_Given instruction A_
Answer these questions using the improvisation workshop account, one line per answer, marked (i), (ii), (iii):
(i) What object did Misha first use to pause and restart the participants' gesticulations?
(ii) Into what shape did everyone arrange themselves for the orchestra exercise?
(iii) Which two vowel sounds did the choir drone?
_Given instruction B_
Write the next part of the improvisation workshop account, starting after its last sentence.

_Passage shown_
___

Misha is bearish yet friendly, in the manner of a slightly absentminded professor. His introduction sounded a bit like the opening of an old-school role-playing game: “Imagine you’ve come to a tower.” It worked a bit like one, too. Again and again he sketched out the course of an exercise before gradually removing its guide rails. Our initial task was to wander around the room improvising “angry” sounds and motions – fine by me for several reasons, like how I’d woken up that morning to find my bathroom door nailed shut. At first Misha rang a bell to pause and restart our gesticulations, but his influence slowly faded until we were improvising moments of stasis by mass consensus too. Once he raised the instrument, froze, and lowered it with a stage scowl.
A string of “fighting forms,” formal outlines for free-flowing arguments, grew increasingly complex as we barked at each other. (“Everybody’s a genius improviser when they’re fighting.”) We paired off at random, one person “conducting” their partner’s sounds with motions that no professional would ever use. The experimentation culminated in an unorthodox orchestra. Everyone arranged themselves into a descending spiral (or an ascending one, depending on your vantage point); Misha sent various noises rippling through it, but on the way they were modulated in pitch, loudness and length until they became unrecognizable. I heard an unusually intense variation on those fake “forest soundscapes” dominated by hisses and shushes. I listened with eyes shut while participants strained to make the fastest and briefest sounds possible, as if they were demented beboppers. I balanced on a chair and joined the concentric choir in mutilating vowels, droning “I-I-I-I” and “U-U-U-U” like a skipping John Ashbery audiobook.

___

_Listed entries_

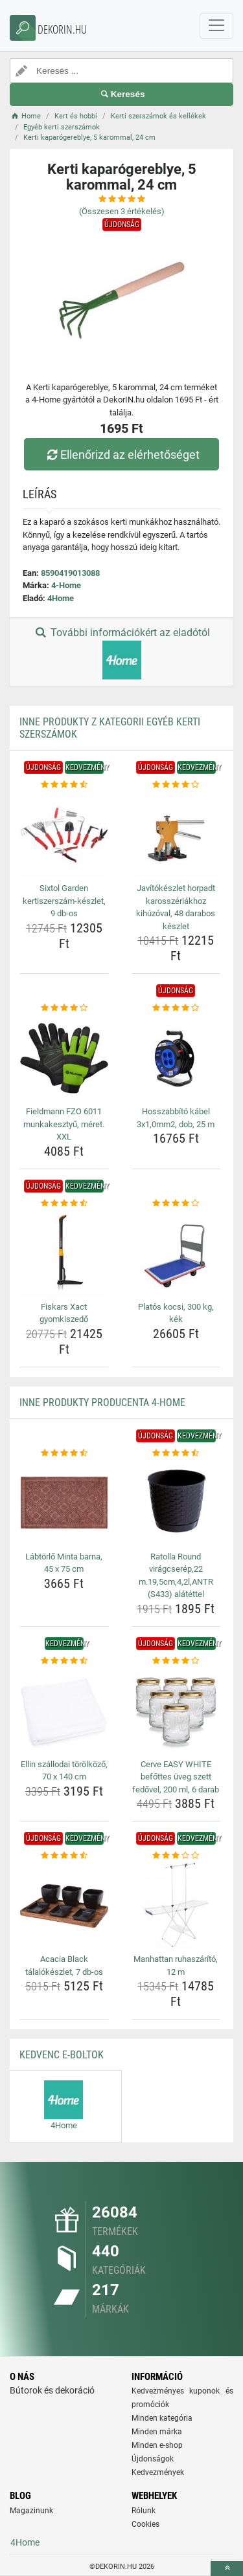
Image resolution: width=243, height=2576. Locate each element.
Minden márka (157, 2431)
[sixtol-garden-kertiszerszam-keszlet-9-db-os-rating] (64, 784)
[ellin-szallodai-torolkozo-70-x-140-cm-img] (64, 1711)
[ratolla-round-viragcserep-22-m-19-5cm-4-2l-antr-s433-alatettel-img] (176, 1503)
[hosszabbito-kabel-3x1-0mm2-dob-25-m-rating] (176, 1008)
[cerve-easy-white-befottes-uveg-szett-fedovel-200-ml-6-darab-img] (176, 1711)
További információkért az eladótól (121, 652)
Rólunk (144, 2510)
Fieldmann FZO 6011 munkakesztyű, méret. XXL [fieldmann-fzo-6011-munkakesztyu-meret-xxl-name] (63, 1123)
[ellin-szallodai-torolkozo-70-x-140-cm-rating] (64, 1661)
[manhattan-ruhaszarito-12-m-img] (176, 1906)
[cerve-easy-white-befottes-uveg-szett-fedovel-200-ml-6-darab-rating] (176, 1661)
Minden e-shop (157, 2445)
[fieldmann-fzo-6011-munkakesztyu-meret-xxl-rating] (64, 1008)
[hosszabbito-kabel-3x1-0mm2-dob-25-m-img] (176, 1059)
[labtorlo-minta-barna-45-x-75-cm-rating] (64, 1453)
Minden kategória (162, 2418)
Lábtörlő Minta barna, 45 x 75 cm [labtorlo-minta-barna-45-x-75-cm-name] (63, 1563)
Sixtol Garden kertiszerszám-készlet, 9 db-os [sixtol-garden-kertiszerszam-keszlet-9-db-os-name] (64, 900)
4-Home (66, 585)
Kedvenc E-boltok (61, 2055)
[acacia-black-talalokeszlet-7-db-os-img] (64, 1906)
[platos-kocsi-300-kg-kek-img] (176, 1253)
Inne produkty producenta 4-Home (102, 1402)
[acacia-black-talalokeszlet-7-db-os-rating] (64, 1855)
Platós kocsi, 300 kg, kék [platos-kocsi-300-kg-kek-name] (176, 1313)
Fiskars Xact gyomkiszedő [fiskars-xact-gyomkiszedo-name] (64, 1313)
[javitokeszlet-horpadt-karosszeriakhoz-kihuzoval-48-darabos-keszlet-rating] (176, 784)
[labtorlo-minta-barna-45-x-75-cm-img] (64, 1503)
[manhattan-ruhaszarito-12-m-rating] (176, 1855)
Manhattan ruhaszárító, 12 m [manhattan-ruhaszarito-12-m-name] (175, 1965)
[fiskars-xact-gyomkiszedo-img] (64, 1253)
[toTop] (227, 2568)
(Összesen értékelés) (122, 211)
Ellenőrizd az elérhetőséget (121, 454)
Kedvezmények (158, 2472)
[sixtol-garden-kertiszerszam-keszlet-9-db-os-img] (64, 835)
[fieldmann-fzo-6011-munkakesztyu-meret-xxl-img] (64, 1059)
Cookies (145, 2524)
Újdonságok (153, 2458)
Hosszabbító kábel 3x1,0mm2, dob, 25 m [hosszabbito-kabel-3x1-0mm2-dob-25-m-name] (175, 1117)
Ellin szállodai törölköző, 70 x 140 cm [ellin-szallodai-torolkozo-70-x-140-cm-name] (64, 1770)
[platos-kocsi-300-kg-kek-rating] (176, 1203)
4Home (60, 598)
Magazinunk (31, 2510)
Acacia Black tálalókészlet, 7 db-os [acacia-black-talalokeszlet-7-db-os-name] (64, 1965)
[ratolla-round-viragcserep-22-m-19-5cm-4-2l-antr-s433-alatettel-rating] (176, 1453)
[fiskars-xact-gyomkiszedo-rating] (64, 1203)
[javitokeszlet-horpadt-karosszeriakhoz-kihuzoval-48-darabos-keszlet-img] (176, 835)
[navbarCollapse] (216, 26)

___

_Exercise response A_
(i) A bell.
(ii) A descending spiral, or an ascending one depending on the vantage point.
(iii) "I-I-I-I" and "U-U-U-U".

_Exercise response B_
Was this avant-garde? It certainly felt uncomfortable at first, which is one way of answering “yes.” Compulsively slapping yourself or babbling wordless nonsense is what movie lunatics do. As the evening wound on, though, the universal humiliation had an ice-smashing effect. It was a mixed crowd, which fit the neighbourhood, and the bulk of that crowd was affable middle-aged people in sandals who looked like they might have signed up on a whim. Describing the event to our overseer, one lady said “you’re in both places at once,” simultaneously spectator and performer. I think that’s more radical than any of us realized at the time. The mercurial cacophony reminds me of what one character says about glossolalia in The Invisibles: “Everyone hears what they need to hear. The unconscious speaking directly to the unconscious. What kind of world might we make where such a language would be the common tongue?” But we never climbed very far up that tower and away from more practical matters. When I left an hour early, Misha was fielding ideas for a quieter “VOWEL” sign.